Politique et diplomatie - Imagination et politique étrangère
La parution du troisième tome du « De Gaulle » de Jean Lacouture fait vivre ou revivre au lecteur les cheminements, les oscillations, les succès et les désillusions de la diplomatie gaullienne entre 1958 et 1969 (1). Ce qui émerge du récit perturbe les images, les clichés d’une certaine vulgate. Ce qui domine en définitive, ce n’est pas un modèle, mais bien la volonté, presque désespérée, d’un homme confronté au temps, aux transformations d’une planète dont le cœur n’est plus l’Europe.

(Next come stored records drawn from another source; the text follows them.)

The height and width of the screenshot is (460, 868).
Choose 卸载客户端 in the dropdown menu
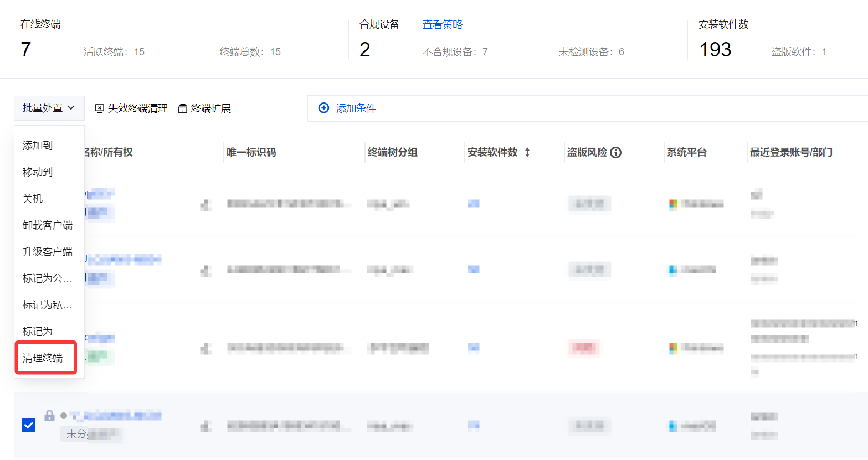coord(48,225)
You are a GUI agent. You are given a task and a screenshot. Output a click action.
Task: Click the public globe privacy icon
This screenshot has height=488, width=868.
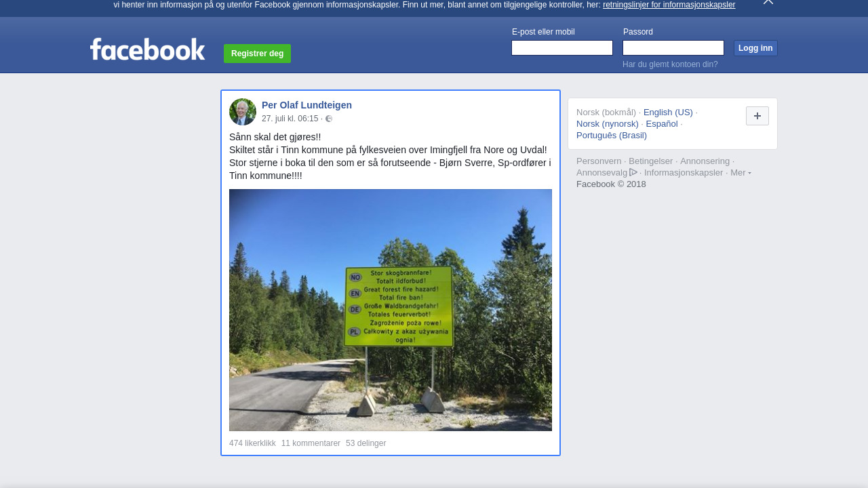329,119
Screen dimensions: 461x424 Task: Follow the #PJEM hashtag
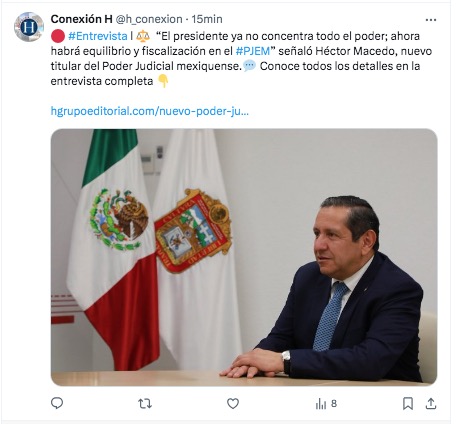point(253,51)
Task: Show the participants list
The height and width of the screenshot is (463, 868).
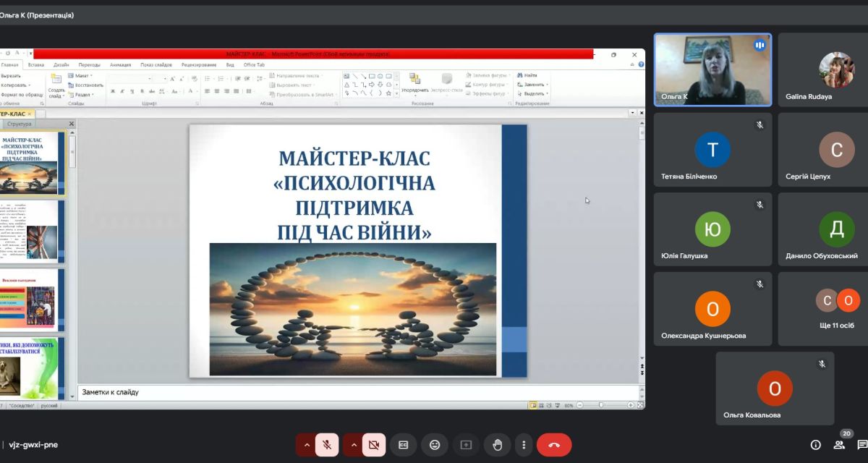Action: point(840,445)
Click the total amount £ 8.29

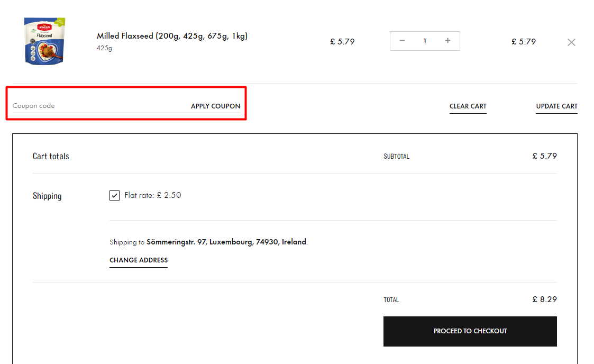(x=544, y=299)
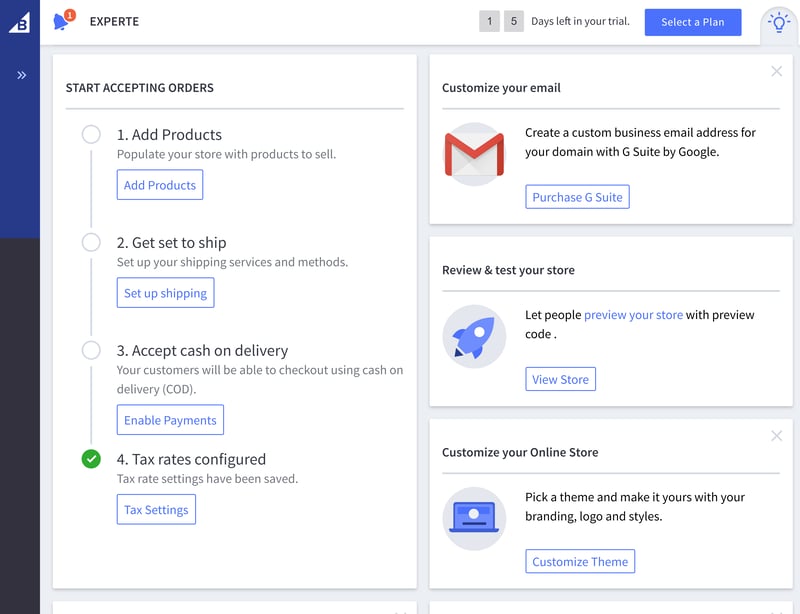The height and width of the screenshot is (614, 800).
Task: Click the green Tax rates checkmark
Action: (91, 459)
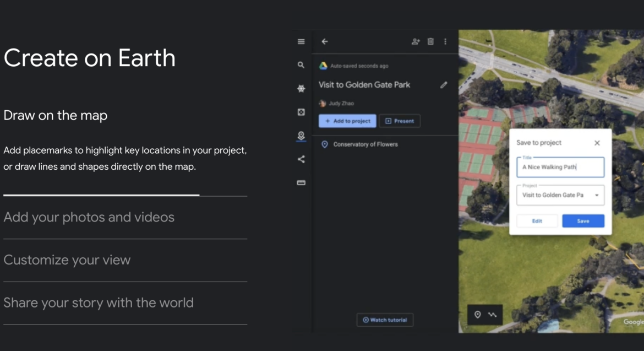This screenshot has width=644, height=351.
Task: Delete the project using the trash icon
Action: pyautogui.click(x=430, y=41)
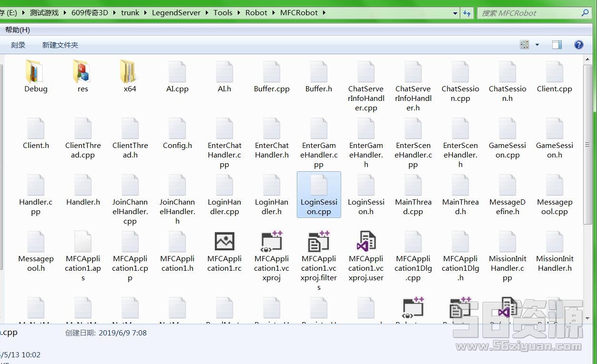Select the MFCApplication1.vcxproj.user file

click(x=366, y=242)
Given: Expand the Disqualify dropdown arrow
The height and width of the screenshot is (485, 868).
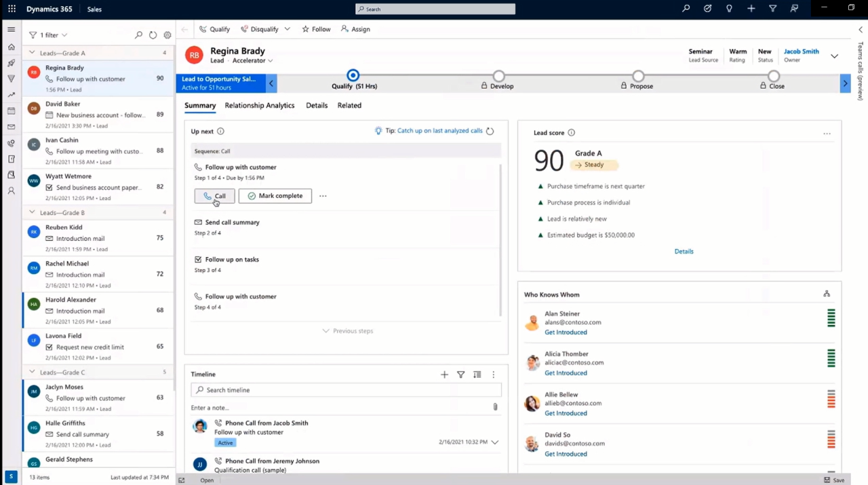Looking at the screenshot, I should point(287,29).
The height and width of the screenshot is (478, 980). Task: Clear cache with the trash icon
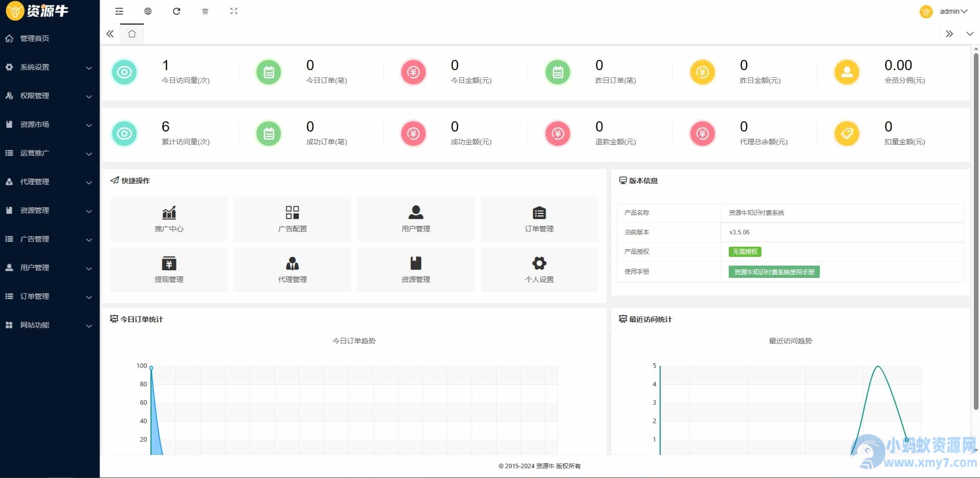[x=205, y=11]
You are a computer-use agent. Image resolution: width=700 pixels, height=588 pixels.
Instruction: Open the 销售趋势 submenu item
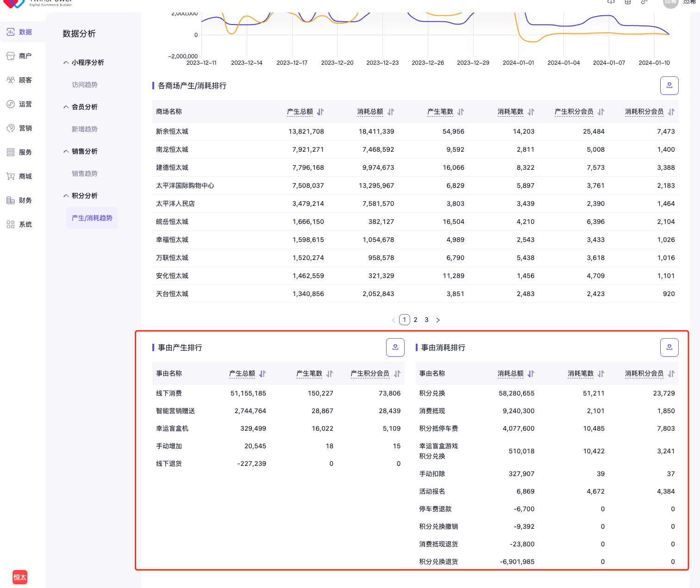click(x=85, y=173)
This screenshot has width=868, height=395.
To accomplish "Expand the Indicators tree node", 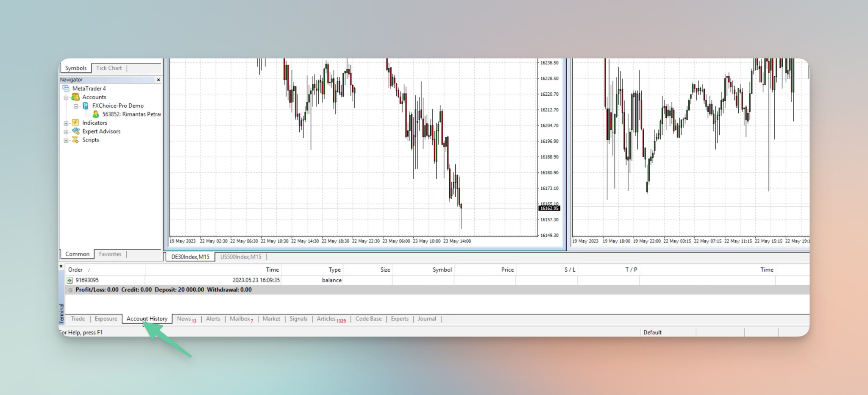I will click(66, 123).
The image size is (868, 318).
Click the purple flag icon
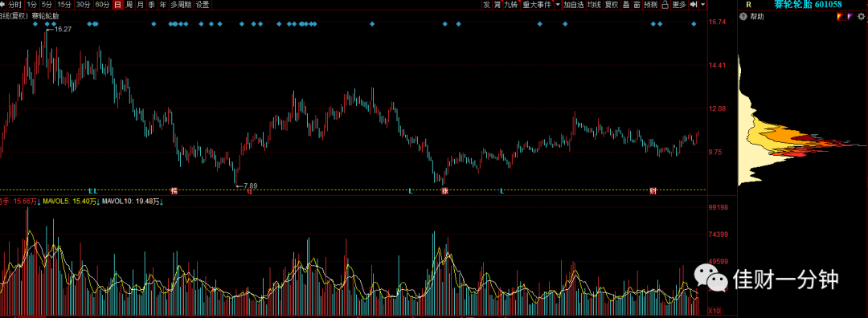coord(850,17)

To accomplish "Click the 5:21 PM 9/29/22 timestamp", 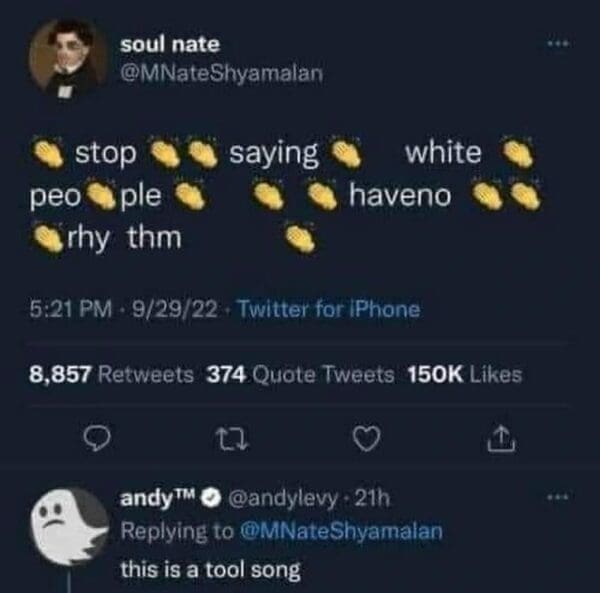I will point(123,310).
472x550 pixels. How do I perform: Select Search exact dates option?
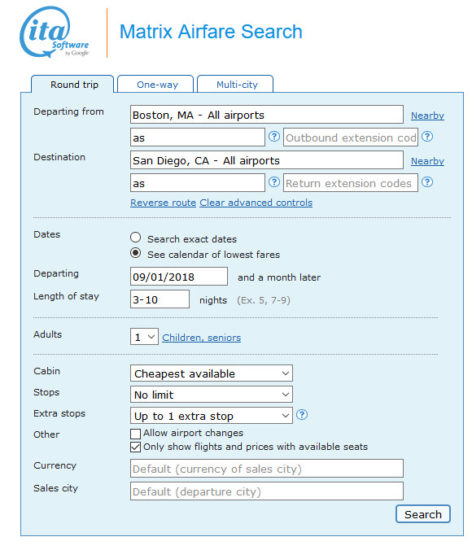pos(135,238)
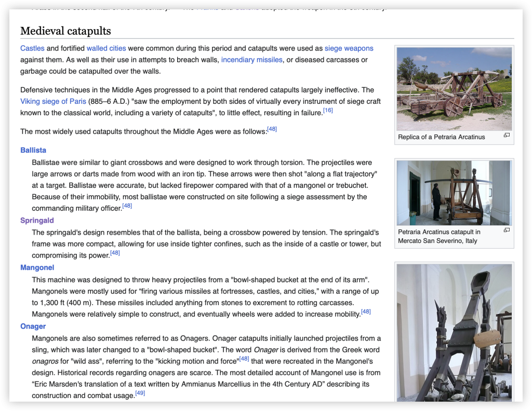Go to the Onager article link
Image resolution: width=532 pixels, height=411 pixels.
tap(33, 326)
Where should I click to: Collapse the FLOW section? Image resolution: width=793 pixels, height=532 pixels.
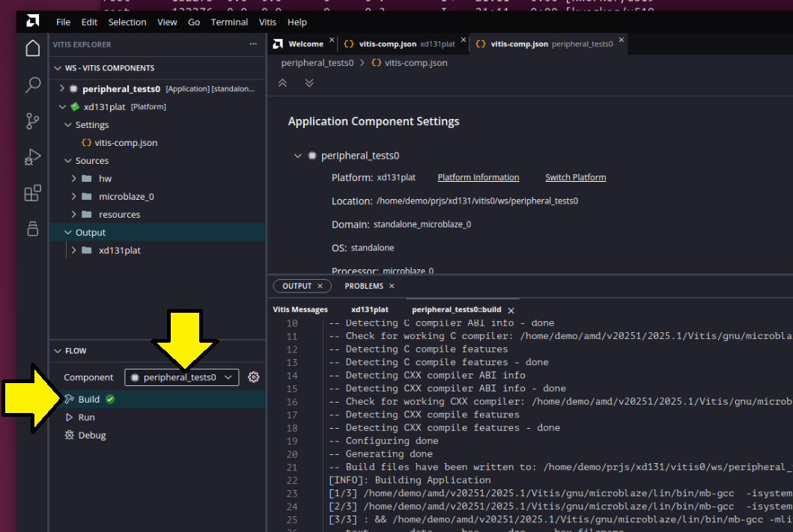(x=58, y=351)
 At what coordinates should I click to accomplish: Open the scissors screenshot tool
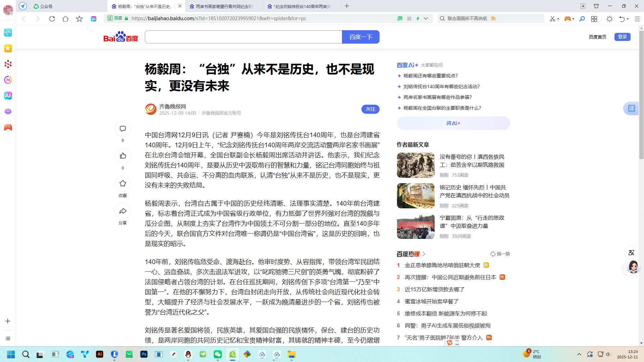point(552,19)
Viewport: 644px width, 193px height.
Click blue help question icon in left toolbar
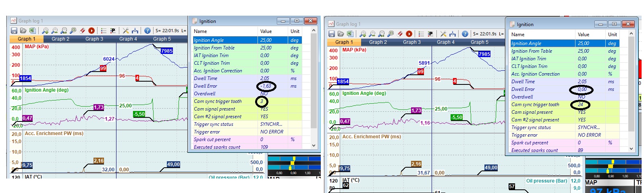(x=147, y=31)
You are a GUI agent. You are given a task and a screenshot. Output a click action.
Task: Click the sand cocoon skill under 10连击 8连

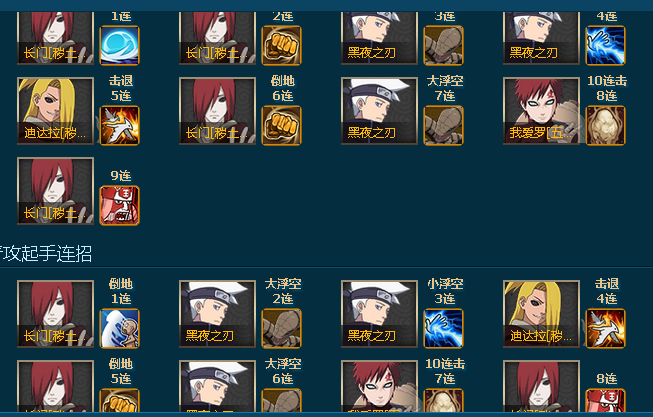pyautogui.click(x=606, y=125)
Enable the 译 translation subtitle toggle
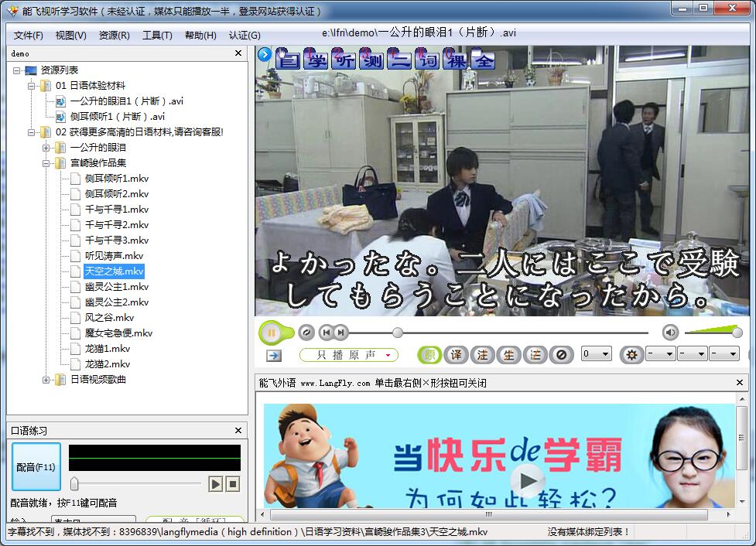756x546 pixels. [456, 354]
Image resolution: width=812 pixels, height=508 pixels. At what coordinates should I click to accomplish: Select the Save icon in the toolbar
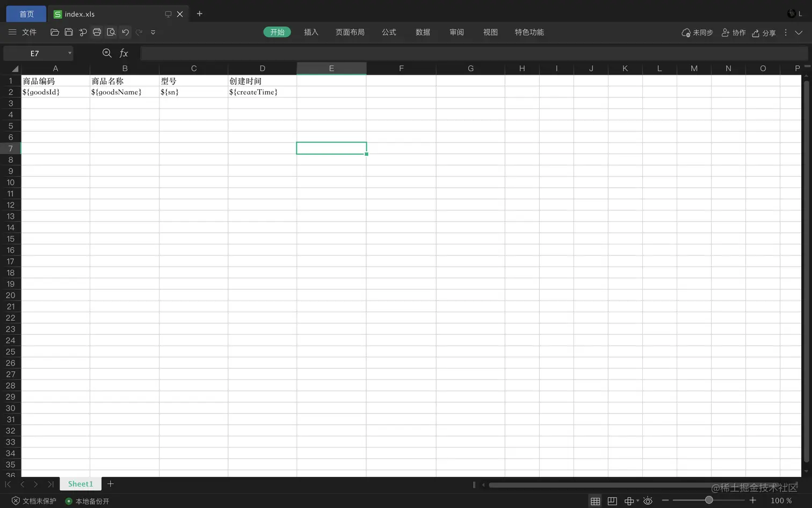pos(69,32)
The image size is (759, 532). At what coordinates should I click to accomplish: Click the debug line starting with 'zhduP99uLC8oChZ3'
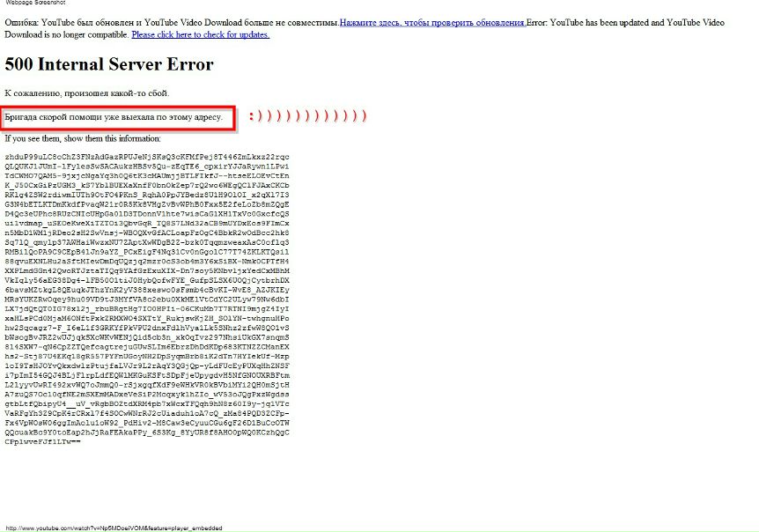point(147,157)
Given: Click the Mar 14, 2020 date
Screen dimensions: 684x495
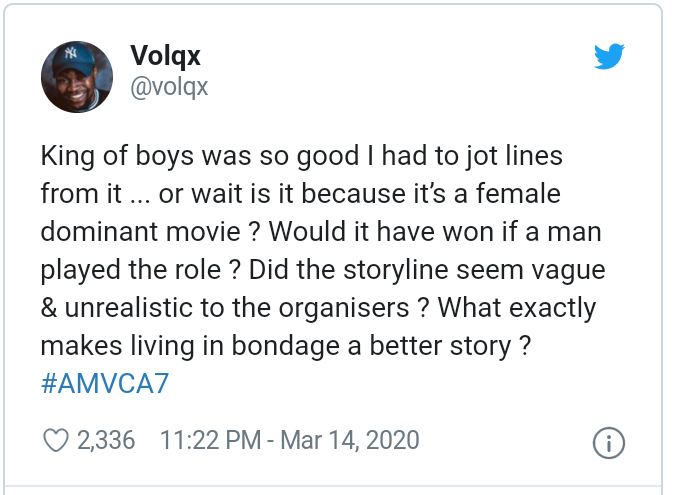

D’un côté, le général est hanté par les réalités de la puissance, le poids déterminant des nombres, les ruptures introduites par la technique ; de l’autre, les années désormais comptées accentuent l’urgence du projet — ou du rêve — gaullien : tenter de faire à nouveau de l’Europe, et donc de la France, le moteur du monde, non certes par la force, mais par le mouvement, par l’imagination. Les idées reçues s’en trouvent bousculées : l’anti-Européen se révèle être un Européen malheureux, cherchant en vain à redonner aux vieilles nations du Vieux Continent le sens de leur histoire ; l’anti-Américain apparaît comme un vieil homme conscient de la vigueur des États-Unis, et déçu que les conseils de l’expérience ne soient toujours pas écoutés par la jeunesse (notamment, à propos de l’Indochine) ; le pionnier de la détente est aussi celui de ses ambiguïtés, de ses limites, dès la visite à Moscou en 1966.
Diplomatie, réalités, imagination
Que nous enseigne cette histoire ? Quelques évidences, trop vite escamotées, ou déformées, gauchies par la crainte de rencontrer une réalité éloignée des certitudes que l’on a… D’abord, aucune politique étrangère n’existe en dehors des faits, de leur déchiffrement toujours aléatoire, toujours douloureux. La lecture des faits n’est jamais vraiment sereine pour celui qui agit et veut changer les choses, car il faut analyser les événements, les tendances et en même temps se situer, évaluer la position que l’on occupe. Connaître la force de l’autre implique de savoir mesurer sa propre force, de ne pas oublier ses vulnérabilités, ou parfois de les retourner en atouts. L’actuelle affaire des livraisons d’armes américaines à l’Iran rappelle qu’un système sociopolitique garde certaines réactions, certains rejets.